La mostra di Parigi, ha aggiunto Sahaidak, è un'opportunità per promuovere quelli che ha descritto come tre obiettivi "ugualmente importanti": mettere in mostra le collezioni ucraine, promuovere la cooperazione e la ricerca internazionale e trasferire i punti di riferimento culturali tangibili e intrinseci dell'Ucraina nel più ampio contesto europeo.
"Purtroppo, il patrimonio ucraino è stato a lungo terra incognita per il resto d'Europa", ha affermato. "È molto importante sensibilizzare l'opinione pubblica su questo patrimonio per comprendere cosa stiamo perdendo in questa guerra".
Decolonizzare l'arte ucraina
Dall'inizio della guerra, musei e istituti d'arte in tutta la Francia si sono affrettati ad adattare i loro programmi e a vagliare le loro collezioni per mettere in mostra gli artisti ucraini e sensibilizzare l'opinione pubblica sulla difficile situazione dei monumenti culturali del Paese.
"Mentre la prima reazione è stata quella di offrire un aiuto materiale alle gallerie ucraine, ora l'obiettivo è dare la massima visibilità all'Ucraina", ha affermato Girard dell'ICOM. "È una forma di resistenza, con gli strumenti a nostra disposizione: dimostrare che la cultura, l'arte e il patrimonio ucraini esistono e che questa cultura ricca e vibrante merita di essere ammirata in lungo e in largo, anche in una sede formidabile come il Louvre".
In alcuni casi, ciò ha suscitato una riflessione sul modo in cui i musei qualificano le opere degli artisti provenienti dall'Ucraina, anche se i critici affermano che la Francia è rimasta indietro rispetto ad altri.
In un articolo di opinione pubblicato da Le Monde A marzo, Olena Havrylchyk, professoressa di economia all'Université Paris 1‑Panthéon Sorbonne, ha osservato che il Metropolitan Museum of Art di New York aveva recentemente riconosciuto i pittori del XIX secolo Arkhip Kuindzhi e Ilya Repin come ucraini, dopo averli precedentemente presentati come pittori russi. Ha evidenziato un contrasto con il Musée d'Orsay di Parigi, che ha scelto di ignorare l'identità ucraina, i legami e i temi dei pittori durante una tavola rotonda sull'arte russa tenutasi pochi giorni dopo.
Il Metropolitan Museum of Art di New York ha riconosciuto Ivan Aivazovsky, Arkhyp Kuindzhi e Ilya Repin come artisti, non come artisti.

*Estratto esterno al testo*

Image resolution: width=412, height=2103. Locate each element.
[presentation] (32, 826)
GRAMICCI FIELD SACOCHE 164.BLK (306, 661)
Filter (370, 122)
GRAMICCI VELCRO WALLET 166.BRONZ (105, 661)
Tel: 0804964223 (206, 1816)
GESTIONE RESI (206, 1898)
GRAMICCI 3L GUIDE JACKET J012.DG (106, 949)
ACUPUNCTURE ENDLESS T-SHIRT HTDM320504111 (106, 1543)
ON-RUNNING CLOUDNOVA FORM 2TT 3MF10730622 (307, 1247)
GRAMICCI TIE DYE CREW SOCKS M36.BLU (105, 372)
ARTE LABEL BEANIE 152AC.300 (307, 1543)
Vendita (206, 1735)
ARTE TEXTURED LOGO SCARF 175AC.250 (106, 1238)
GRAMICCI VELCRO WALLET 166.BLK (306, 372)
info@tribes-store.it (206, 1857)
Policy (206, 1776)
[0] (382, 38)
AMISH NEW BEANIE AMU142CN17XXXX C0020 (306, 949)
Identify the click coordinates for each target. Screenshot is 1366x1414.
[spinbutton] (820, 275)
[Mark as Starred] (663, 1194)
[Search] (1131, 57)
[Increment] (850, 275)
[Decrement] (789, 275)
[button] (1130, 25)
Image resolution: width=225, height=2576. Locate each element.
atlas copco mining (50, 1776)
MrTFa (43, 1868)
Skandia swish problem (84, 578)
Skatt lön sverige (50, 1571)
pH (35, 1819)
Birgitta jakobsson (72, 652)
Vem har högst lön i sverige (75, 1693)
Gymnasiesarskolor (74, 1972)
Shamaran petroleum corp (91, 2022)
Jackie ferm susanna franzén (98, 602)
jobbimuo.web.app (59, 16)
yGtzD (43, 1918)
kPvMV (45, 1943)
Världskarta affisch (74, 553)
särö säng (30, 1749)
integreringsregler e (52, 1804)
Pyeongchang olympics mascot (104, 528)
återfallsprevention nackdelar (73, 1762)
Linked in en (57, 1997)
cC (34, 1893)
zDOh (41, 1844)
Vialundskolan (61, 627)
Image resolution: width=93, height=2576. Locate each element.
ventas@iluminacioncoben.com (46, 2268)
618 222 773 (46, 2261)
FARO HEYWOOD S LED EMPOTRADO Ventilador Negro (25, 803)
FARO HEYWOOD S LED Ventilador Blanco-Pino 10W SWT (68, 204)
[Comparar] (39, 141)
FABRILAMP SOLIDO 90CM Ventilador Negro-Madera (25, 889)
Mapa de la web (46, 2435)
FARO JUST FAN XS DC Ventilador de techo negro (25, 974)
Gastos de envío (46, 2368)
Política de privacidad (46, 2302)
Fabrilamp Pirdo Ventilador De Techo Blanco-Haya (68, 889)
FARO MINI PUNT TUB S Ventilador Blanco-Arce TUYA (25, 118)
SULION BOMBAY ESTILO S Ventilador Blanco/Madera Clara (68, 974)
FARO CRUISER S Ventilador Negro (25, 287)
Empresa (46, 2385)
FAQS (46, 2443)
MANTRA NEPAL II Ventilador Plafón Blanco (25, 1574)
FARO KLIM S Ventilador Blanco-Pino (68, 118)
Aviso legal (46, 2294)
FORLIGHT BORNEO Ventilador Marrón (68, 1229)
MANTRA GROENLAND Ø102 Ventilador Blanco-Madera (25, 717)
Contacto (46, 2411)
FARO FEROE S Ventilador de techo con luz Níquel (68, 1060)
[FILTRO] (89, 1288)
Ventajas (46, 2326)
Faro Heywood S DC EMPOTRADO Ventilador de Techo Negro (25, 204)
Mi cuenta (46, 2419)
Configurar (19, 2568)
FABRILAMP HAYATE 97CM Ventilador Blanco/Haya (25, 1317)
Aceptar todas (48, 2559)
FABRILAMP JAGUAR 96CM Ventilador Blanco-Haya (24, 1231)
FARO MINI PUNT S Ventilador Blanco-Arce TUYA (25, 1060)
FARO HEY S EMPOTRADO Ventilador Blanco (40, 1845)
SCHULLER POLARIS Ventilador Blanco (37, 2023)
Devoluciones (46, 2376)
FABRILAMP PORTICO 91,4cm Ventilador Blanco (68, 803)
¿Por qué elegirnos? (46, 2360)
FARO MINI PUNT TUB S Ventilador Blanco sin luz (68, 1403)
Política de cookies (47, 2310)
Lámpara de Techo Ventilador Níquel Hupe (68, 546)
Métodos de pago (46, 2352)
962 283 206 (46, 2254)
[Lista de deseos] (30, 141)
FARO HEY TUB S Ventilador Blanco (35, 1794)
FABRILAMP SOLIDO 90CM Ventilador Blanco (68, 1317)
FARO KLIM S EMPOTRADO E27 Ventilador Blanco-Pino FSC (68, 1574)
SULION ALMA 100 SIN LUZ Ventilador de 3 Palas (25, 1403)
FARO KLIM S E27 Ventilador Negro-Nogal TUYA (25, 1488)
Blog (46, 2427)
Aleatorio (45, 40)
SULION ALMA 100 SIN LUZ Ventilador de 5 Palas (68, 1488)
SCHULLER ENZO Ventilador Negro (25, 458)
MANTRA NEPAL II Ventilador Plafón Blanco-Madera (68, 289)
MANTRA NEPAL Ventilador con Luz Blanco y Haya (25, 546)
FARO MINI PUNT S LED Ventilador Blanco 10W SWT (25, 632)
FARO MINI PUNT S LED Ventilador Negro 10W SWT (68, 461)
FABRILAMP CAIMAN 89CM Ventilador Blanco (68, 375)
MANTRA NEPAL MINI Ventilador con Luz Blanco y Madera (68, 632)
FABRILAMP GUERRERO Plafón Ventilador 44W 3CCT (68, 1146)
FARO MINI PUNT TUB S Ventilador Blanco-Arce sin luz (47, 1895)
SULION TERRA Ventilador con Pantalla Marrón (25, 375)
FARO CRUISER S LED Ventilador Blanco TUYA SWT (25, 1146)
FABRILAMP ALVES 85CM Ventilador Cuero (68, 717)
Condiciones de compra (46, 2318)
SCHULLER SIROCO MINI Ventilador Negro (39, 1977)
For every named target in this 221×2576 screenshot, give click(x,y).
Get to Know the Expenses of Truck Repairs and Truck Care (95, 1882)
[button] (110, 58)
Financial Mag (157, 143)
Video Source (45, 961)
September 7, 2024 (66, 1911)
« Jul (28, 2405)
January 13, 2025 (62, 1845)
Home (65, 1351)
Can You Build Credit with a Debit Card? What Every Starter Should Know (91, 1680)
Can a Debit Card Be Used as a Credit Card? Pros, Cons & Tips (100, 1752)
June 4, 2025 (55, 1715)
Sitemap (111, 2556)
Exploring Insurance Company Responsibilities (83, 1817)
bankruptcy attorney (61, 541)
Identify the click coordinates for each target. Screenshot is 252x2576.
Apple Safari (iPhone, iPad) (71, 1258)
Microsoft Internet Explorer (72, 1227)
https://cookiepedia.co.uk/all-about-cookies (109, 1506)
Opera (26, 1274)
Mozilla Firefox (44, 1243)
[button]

Inoltre, sotto il dipinto "Tramonto rosso sul Dnipro" di Kuindzhi è stata aggiunta una scritta secondo cui i russi hanno distrutto il museo dell'artista nella sua città natale, Mariupol. pic.twitter.com/WeSSQK7YgP
— Toronto Television (@tvtoront) 12 febbraio 2023
"Invece di perpetuare la narrazione russa, il Musée d'Orsay avrebbe potuto mettere in discussione il modo in cui i pittori nati in Ucraina sono diventati 'russi' nel contesto della colonizzazione russa dell'Ucraina", ha scritto Havrylchyk, osservando che i pittori vissero in un'epoca in cui il potere imperiale russo stava "sistematicamente distruggendo l'identità ucraina", proprio come Putin sta ora liquidando l'Ucraina come una fantasia post-sovietica o un complotto occidentale.
La riluttanza francese a mettere in discussione la narrazione di Mosca riflette un persistente sentimento russofilo e l'eredità di un dialogo di lunga data con gli storici dell'arte russi, come sostenuto da Sahaidak dell'Istituto ucraino.
La tragica vicenda in Ucraina ha offerto l'opportunità di promuovere tale dialogo, incoraggiando al contempo la circolazione dell'arte e degli artisti ucraini nonostante la guerra, e talvolta proprio a causa di essa.
"Ora è il momento di accedere e scoprire alcune delle opere più belle delle nostre collezioni nazionali, che altrimenti non verrebbero spostate", ha affermato Apenko-Kurovets, indicando le icone del Museo Khanenko, che sta collaborando anche con i musei di Varsavia e Vilnius per dare visibilità alle sue collezioni.
Con le sue inedite didascalie in lingua ucraina e un opuscolo che fa riferimento alla "storia millenaria" dell'Ucraina, la mostra del Louvre suggerisce che il dialogo tra esperti sta iniziando a dare i suoi frutti nel museo più famoso del mondo.
"È la prima volta che una mostra al Louvre 'parla' ucraino", ha aggiunto il curatore ucraino in esilio. "Potrebbe sembrare un dettaglio, ma per noi fa la differenza".